= REQUEST 1 =
Retype, word for word, the part of the passage about the Triund footpath that opens with the words containing "I set out onto" and closes with "wide and secure.".

= EXCERPTED PASSAGE =
┌────────

Eventually, I continued up to the village of Dharamkot, and then returned to a quest I'd begun earlier: to find the footpath to Triund, a viewpoint on a high ridge that offers spectacular views of the 17,000-foot-high Dhauladhar Mountains. The Dhauladhars are the nearest of the true Himalaya peaks, and loom over McLeodganj. Were there not a few trekking outfits that make part of their living taking paying tourists up to Triund, the footpath might be signposted, but it isn't.

First, I walked up a forest track from Dharamkot to Gallu Temple, which I'd visited before. When I asked directions from the owner of a tea stall next to the temple, I learned that the footpath to Triund begins just behind the temple.

I set out onto the path, which took me diagonally higher and higher through pines and rhododendrons along the side of a steep ridge above Dharamkot. It soon gave me views steeply down to Dharamkot and out to other villages, McLeodganj, and the main city of Dharamsala below and beyond.

If you've taken the dugway trails up to either the East or West Rim of Zion Canyon in Utah, the Triund path will seem familiar. It is constructed of large, flat stones fitted together with Civilian Conservation Corps-like exactitude, with fitted stone steps in some of the steeper places. (During the Great Depression in the US in the 1930s, the Civilian Conservation Corps employed young men to build trails and other structures in many national parks). In some places--especially reminiscent of the dugways--there are steep dropoffs on the outer edges of the path. But the path itself is wide and secure.

└────────

Stored entries:
┌────────

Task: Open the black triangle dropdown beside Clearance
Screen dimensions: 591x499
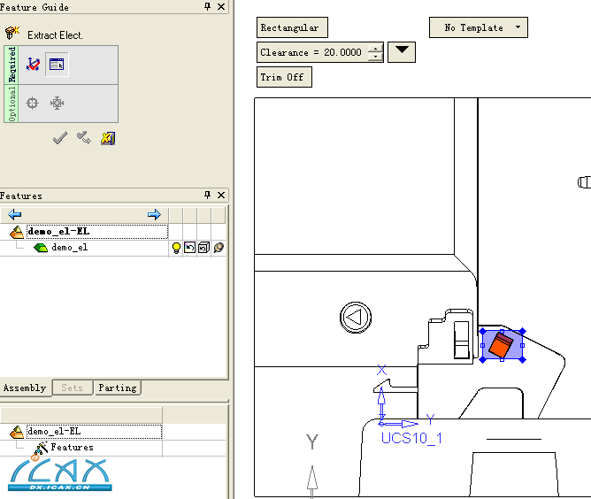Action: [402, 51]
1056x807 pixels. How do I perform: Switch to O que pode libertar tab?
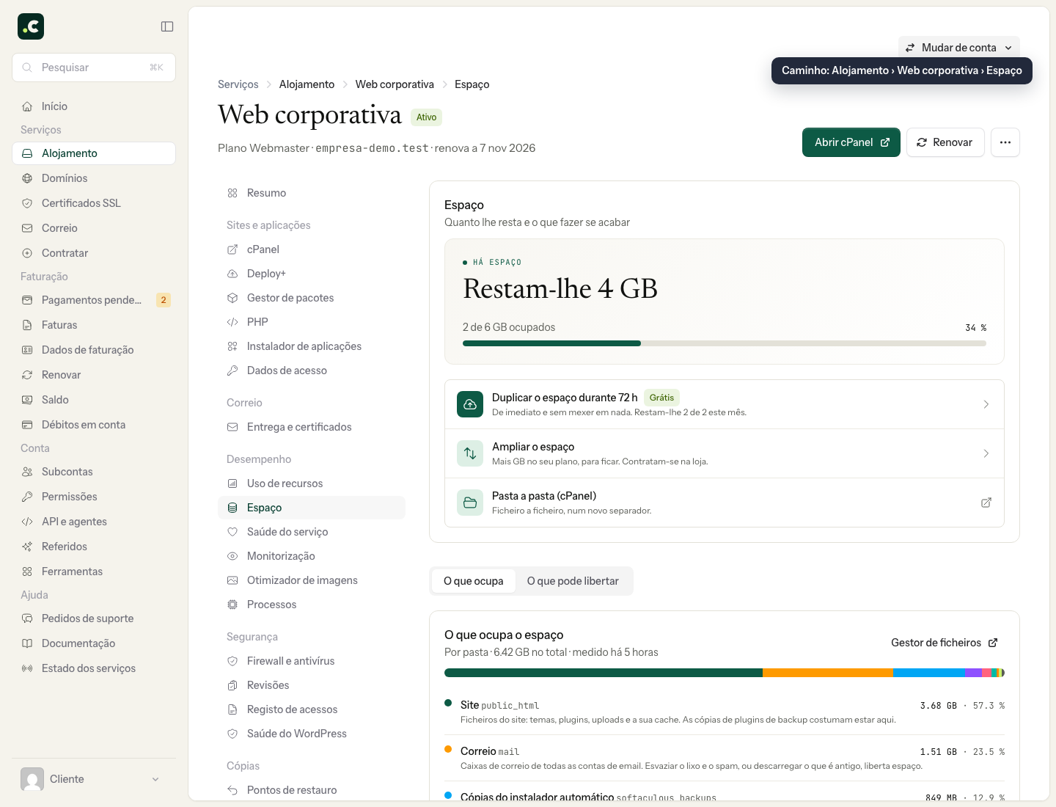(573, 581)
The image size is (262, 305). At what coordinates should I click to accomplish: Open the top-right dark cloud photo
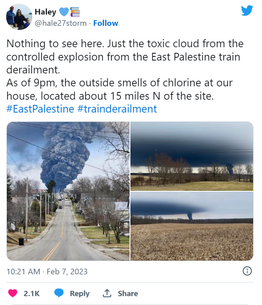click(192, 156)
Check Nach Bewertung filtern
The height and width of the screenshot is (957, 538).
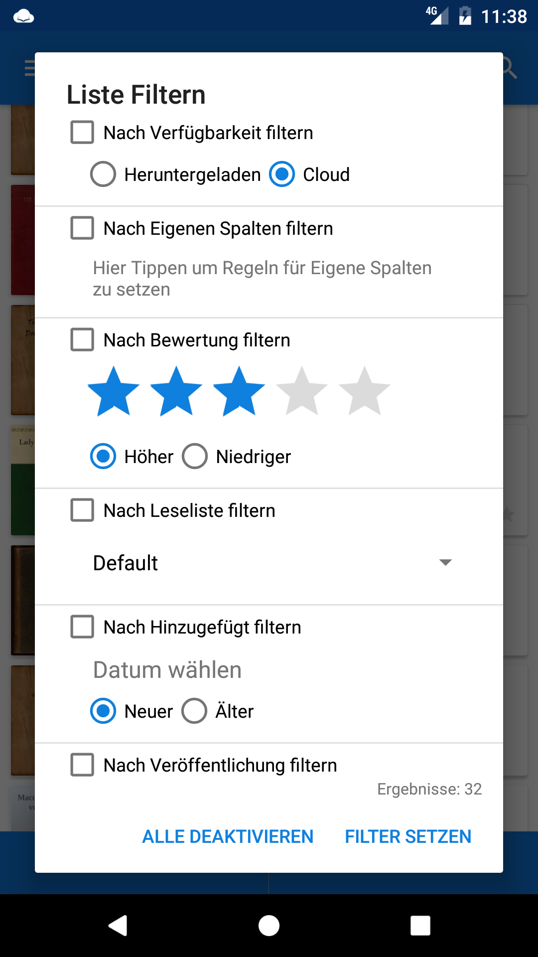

└────────
┌────────

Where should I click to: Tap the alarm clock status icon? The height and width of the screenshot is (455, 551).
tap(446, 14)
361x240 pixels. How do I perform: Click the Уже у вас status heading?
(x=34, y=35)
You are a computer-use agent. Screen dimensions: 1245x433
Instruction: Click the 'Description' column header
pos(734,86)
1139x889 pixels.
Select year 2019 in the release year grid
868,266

└────────
┌────────

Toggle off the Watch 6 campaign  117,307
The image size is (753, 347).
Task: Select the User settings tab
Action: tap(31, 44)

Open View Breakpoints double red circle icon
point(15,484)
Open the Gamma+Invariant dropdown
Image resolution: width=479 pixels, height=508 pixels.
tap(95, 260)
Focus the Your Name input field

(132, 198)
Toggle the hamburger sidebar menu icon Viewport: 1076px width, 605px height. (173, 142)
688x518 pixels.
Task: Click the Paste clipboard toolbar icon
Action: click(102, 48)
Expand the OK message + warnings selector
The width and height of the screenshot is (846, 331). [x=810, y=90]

└────────

= REQUEST 2 =
Take the part of the stored entries that opens with the line containing "Check Nach Bewertung filtern" and closes with the line containing "The height and width of the screenshot is (957, 538).". Write out only those lines, with "Check" swapped for "Tick" and nothing else changed.

= EXERCISE SOLUTION 1 =
I set out onto the path, which took me diagonally higher and higher through pines and rhododendrons along the side of a steep ridge above Dharamkot. It soon gave me views steeply down to Dharamkot and out to other villages, McLeodganj, and the main city of Dharamsala below and beyond.

If you've taken the dugway trails up to either the East or West Rim of Zion Canyon in Utah, the Triund path will seem familiar. It is constructed of large, flat stones fitted together with Civilian Conservation Corps-like exactitude, with fitted stone steps in some of the steeper places. (During the Great Depression in the US in the 1930s, the Civilian Conservation Corps employed young men to build trails and other structures in many national parks). In some places--especially reminiscent of the dugways--there are steep dropoffs on the outer edges of the path. But the path itself is wide and secure.

= EXERCISE SOLUTION 2 =
Tick Nach Bewertung filtern
The height and width of the screenshot is (957, 538).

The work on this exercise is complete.